A largura legal da faixa de mata ciliar do rio Acre, estabelecida pelo Código Florestal em vigor, não permite que a quantidade de florestas ali presente cumpra sua função com relação ao equilíbrio hidrológico do rio, sobretudo no que se refere à redução dos riscos de ocorrência de seca e alagações.
A largura legal da mata ciliar foi um dos temas mais polêmicos durante as discussões que culminaram na aprovação do novo Código Florestal, em maio de 202.
De um lado, a grande maioria dos parlamentares, defensora da expansão da área de terra destinada ao plantio de soja, capim e outros cultivos, considerava que a mera existência de uma faixa de floresta nas margens dos rios, em especial diante da imensa hidrografia que caracteriza a Amazônia, é prejudicial ao agronegócio, na medida em que reduz os solos disponíveis para o exercício da atividade.

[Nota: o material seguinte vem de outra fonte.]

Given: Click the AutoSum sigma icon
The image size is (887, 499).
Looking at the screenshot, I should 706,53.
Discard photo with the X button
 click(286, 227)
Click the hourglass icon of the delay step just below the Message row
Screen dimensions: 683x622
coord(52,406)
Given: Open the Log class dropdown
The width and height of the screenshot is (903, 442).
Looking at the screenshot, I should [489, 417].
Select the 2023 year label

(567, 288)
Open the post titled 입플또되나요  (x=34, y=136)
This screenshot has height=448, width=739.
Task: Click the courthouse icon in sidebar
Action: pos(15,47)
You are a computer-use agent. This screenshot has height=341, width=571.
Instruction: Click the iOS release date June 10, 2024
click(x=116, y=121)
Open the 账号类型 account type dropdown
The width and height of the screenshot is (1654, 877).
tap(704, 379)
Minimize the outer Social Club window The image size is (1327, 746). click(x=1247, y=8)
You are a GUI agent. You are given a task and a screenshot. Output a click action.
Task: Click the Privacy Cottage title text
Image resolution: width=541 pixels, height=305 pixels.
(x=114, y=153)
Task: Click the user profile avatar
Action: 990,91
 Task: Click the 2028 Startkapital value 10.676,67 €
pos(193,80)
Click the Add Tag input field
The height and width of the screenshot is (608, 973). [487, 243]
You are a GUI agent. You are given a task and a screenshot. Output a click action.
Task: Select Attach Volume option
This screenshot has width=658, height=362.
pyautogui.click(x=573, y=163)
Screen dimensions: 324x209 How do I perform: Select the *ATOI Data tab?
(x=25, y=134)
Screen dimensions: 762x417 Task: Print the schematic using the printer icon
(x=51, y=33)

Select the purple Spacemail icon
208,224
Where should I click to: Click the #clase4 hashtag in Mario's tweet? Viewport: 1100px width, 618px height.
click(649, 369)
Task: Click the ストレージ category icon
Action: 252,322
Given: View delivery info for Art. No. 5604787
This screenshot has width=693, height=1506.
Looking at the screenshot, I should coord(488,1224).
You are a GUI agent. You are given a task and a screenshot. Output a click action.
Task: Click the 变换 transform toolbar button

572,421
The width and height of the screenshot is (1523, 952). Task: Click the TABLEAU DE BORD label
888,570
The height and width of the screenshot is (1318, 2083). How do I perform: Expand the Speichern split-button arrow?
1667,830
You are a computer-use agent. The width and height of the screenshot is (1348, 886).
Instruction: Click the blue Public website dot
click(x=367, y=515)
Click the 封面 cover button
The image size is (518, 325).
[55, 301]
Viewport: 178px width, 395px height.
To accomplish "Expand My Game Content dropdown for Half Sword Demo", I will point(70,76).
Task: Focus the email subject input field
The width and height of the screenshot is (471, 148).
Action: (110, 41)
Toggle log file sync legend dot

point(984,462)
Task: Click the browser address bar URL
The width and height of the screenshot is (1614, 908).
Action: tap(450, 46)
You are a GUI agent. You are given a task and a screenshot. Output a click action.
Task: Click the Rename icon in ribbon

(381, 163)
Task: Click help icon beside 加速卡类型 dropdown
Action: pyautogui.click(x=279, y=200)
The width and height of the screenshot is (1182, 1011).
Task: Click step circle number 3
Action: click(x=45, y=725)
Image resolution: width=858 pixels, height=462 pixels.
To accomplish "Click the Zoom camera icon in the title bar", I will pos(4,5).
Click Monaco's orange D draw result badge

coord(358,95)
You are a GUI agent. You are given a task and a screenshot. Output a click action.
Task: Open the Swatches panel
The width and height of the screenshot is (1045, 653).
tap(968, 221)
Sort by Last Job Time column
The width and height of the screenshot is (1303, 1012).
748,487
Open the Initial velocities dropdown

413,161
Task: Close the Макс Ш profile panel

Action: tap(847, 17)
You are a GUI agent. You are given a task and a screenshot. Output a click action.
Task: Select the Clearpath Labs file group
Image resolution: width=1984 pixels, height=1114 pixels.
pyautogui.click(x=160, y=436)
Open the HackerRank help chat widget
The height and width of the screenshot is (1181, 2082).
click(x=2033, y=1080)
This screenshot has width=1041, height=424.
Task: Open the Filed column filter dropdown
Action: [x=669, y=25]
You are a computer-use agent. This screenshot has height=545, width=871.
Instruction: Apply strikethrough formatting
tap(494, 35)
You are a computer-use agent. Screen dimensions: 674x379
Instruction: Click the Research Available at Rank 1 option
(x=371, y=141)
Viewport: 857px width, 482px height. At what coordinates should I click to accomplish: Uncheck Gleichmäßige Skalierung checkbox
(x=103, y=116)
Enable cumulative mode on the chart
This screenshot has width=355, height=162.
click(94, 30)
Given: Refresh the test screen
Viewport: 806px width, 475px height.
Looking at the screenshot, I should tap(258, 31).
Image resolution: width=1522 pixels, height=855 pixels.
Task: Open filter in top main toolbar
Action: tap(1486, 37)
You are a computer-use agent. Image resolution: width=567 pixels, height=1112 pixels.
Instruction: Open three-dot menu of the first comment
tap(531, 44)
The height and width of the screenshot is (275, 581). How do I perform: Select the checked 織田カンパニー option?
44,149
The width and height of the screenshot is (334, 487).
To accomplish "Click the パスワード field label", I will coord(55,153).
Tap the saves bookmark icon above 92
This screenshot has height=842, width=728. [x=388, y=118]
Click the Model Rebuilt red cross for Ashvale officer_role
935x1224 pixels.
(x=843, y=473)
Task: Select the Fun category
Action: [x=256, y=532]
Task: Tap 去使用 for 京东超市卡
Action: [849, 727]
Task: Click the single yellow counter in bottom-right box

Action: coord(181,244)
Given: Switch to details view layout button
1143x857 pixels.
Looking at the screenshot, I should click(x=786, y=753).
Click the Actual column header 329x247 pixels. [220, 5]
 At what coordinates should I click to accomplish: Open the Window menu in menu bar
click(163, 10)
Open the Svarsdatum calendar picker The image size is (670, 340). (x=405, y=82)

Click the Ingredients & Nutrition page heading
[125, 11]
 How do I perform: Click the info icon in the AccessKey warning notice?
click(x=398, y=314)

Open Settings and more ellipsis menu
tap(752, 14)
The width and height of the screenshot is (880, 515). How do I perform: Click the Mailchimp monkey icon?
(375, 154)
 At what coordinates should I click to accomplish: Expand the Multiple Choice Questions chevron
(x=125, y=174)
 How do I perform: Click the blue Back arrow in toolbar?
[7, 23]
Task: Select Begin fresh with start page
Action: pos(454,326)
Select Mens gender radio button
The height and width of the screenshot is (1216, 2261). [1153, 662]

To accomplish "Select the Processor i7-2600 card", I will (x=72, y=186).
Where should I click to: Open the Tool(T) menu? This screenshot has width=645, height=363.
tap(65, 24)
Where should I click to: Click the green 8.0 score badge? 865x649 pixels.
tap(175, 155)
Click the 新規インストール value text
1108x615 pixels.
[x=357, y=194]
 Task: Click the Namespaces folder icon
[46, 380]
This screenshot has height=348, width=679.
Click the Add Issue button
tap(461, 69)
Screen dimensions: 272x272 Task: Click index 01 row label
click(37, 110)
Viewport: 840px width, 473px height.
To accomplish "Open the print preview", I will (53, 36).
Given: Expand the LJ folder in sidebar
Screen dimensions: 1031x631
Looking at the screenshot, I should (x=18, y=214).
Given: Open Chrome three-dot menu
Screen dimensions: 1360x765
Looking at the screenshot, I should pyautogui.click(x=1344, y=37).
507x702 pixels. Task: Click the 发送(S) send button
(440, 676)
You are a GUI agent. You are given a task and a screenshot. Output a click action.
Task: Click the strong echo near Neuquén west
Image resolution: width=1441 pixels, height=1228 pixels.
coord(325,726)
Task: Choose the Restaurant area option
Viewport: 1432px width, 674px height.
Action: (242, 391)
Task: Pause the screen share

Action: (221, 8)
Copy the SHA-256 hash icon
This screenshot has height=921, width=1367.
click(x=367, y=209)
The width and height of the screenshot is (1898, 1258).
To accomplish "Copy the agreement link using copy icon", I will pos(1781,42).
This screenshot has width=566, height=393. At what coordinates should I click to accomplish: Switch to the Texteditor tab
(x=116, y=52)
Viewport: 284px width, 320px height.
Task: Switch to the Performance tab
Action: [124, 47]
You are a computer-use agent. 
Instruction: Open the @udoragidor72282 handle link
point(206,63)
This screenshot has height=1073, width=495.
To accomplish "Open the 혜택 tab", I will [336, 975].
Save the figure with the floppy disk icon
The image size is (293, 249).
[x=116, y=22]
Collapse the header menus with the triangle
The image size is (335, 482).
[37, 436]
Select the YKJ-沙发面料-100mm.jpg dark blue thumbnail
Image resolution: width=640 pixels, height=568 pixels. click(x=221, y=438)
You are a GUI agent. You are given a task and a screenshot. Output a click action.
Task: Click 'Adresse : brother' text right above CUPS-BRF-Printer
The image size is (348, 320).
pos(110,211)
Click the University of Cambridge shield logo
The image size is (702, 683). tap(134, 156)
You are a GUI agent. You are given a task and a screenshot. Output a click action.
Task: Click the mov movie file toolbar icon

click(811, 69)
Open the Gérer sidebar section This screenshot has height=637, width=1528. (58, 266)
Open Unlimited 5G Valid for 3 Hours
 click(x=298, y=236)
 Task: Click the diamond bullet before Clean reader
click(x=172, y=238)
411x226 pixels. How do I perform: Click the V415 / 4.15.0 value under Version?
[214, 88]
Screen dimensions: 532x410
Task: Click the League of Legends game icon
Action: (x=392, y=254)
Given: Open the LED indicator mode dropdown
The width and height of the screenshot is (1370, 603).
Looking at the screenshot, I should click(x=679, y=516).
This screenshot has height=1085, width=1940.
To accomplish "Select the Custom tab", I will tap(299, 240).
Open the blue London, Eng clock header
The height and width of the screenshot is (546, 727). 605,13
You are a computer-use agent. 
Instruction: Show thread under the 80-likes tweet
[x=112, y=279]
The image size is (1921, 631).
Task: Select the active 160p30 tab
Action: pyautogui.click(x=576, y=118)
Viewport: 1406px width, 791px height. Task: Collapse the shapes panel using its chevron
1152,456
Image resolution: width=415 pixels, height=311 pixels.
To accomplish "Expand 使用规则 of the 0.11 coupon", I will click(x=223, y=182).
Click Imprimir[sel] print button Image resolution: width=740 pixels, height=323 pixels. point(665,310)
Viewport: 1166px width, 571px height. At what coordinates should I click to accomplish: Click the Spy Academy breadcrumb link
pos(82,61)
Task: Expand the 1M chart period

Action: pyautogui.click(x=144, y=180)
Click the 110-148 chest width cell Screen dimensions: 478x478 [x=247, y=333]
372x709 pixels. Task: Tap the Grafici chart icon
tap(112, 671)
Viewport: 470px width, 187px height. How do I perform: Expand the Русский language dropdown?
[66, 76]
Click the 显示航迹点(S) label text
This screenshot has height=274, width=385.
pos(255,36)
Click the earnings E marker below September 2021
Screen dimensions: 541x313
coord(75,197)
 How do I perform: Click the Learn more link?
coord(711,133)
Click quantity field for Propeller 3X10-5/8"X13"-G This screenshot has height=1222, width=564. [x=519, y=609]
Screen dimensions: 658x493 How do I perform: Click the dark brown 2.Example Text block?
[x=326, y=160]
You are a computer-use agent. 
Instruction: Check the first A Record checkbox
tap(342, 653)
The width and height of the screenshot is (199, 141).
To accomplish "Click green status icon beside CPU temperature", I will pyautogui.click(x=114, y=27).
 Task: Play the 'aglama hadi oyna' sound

De outro lado, uma minoria de parlamentares, com o apoio do movimento ambientalista, defendia a permanência da largura mínima de faixa de mata ciliar prevista no Código Florestal de 965. Ou seja, com receio de que ocorresse um retrocesso, procurava-se garantir, pelo menos, o que a legislação anterior determinava.
Mediante estudo então divulgado pela Sociedade Brasileira para o Progresso da Ciência – SBPC e Academia Brasileira de Ciência – ABC, foi comprovada a estreita relação que existe entre a quantidade de florestas presentes ao longo das margens de um rio – isto é, a largura da faixa de mata ciliar – e o equilíbrio hidrológico desse respectivo curso d”agua.
Os cientistas demonstraram ainda que a ampliação da largura legal da mata ciliar não comprometeria a produção do agronegócio – ao contrário, auxiliaria no aumento da produtividade, o que, evidentemente, era muito mais importante.
Faltava analisar os impactos econômicos que a ampliação da faixa de mata ciliar poderia ter sobre a propriedade rural e para o agronegócio.
Estudo decisivo levado a cabo pelo Instituto de Pesquisa Econômica Aplicada, o Ipea, órgão de assessoria técnica do Governo Federal, reforçou a tese de que o serviço prestado pela mata ciliar na quantidade e na qualidade da água que flui no rio compensaria eventual perda de área cultivada pelo agronegócio.
Se (e somente se) os parlamentares, antes de assumir posicionamentos em matérias de cunho técnico-científico, tivessem o hábito de ouvir os cientistas da SBPC/ABC, ou ainda os renomados economistas do Ipea, o novo Código Florestal teria ampliado a largura da mata ciliar, e o quadro atual da crise da água poderia ser outro.
Mas, infelizmente, não é assim que funciona o trabalho legislativo. Parlamentares com pouca formação, indiferentes à ciência, costumam ser induzidos por justificativas e motivações que ferem o bom senso.
Sem embargo, a despeito do anacronismo que permeou a votação da legislação aprovada em âmbito federal, estados e municípios podem legislar sobre o tema. Significa dizer que leis estaduais e municipais podem ampliar a largura da mata ciliar, nunca reduzi-la.
A boa notícia é que os pesquisadores conceberam metodologia específica para chegar-se a uma “largura técnica” de mata ciliar, levando-se em conta as peculiaridades de um determinado trecho de rio. Uma largura adequada, sob o ponto de vista técnico-ecológico, para a conservação da água, e calculada para melhorar o desempenho das formações florestais presentes na mata ciliar, em relação ao equilíbrio hidrológico do rio.
O caso do rio Acre é sintomático. Com alagações e secas ocorrendo todos os anos desde o final da década passada, parece ser o momento de escutar o alerta da ciência.
Mais que sujar os pés de lama, os gestores públicos devem empenhar-se, no propósito de ampliar a largura da faixa de mata ciliar do rio Acre. Esse é o caminho!